Ever since Mao Zedong headed the Chinese government, China has undergone a series of “Five-Year Plans” that focused on specific sector growth. Now, KraneShares launched an exchange traded fund to help investors capitalize on Beijing’s current plan.
According to a press release, the KraneShares CSI China Five-Year Plan ETF (NYSEArca: KFYP), which tries to reflect the performance of the CSI Overseas China Five-Year Plan Index, began trading Tuesday, July 23. The fund will re-allocate holdings to cover targeted growth industries based on China’s current fiscal and domestic plans, or Five-Year Plan. KFYP has a 0.68% expense ratio. [China ETFs Strengthen on Growth Pledge]
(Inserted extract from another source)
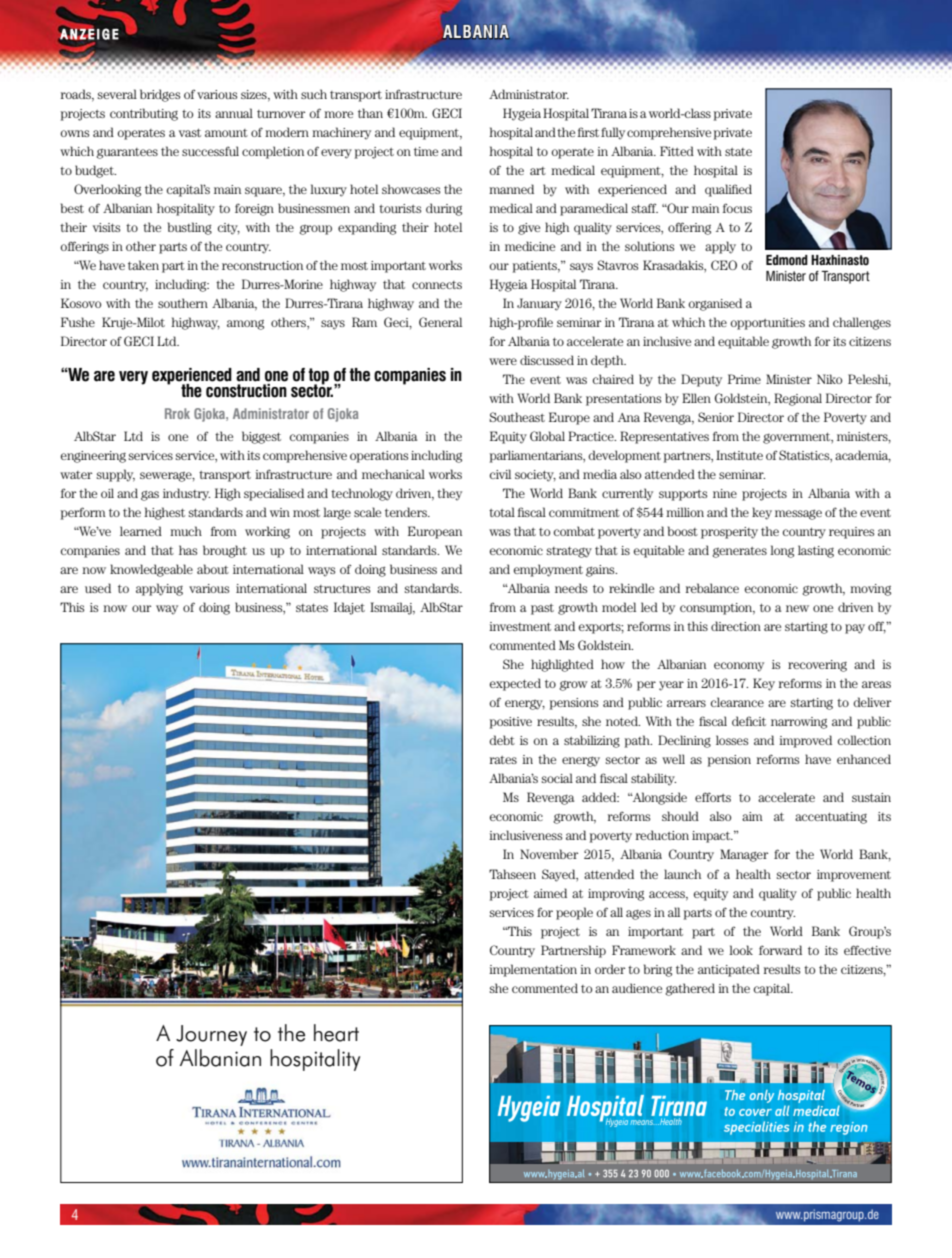  Describe the element at coordinates (211, 1035) in the screenshot. I see `Journey` at that location.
“The KraneShares CSI China Five-Year Plan ETF provides investors with an opportunity to align themselves directly with China’s current domestic investment initiatives,” Brendan Ahern, Managing Director of KraneShares, said in the press release.
Currently, KFYP holds companies in targeted sectors of China’s 12th Five-Year Plan, including technology, domestic consumption, clean energy, industrial and healthcare. The Twelfth Five Year Plan (2011-2015) focuses on increasing domestic consumption, modernizing agriculture through mechanization and improvement of agricultural service businesses; encouraging stable urbanization; promoting energy saving and environmental protection; and encouraging domestic technological innovation.
KFYP’s sector allocations include information technology 36.0%, consumer discretionary 16.6%, industrials 15.0%, consumer staples 14.6%, materials 6.4%, utilities 5.8% and healthcare 5.6%.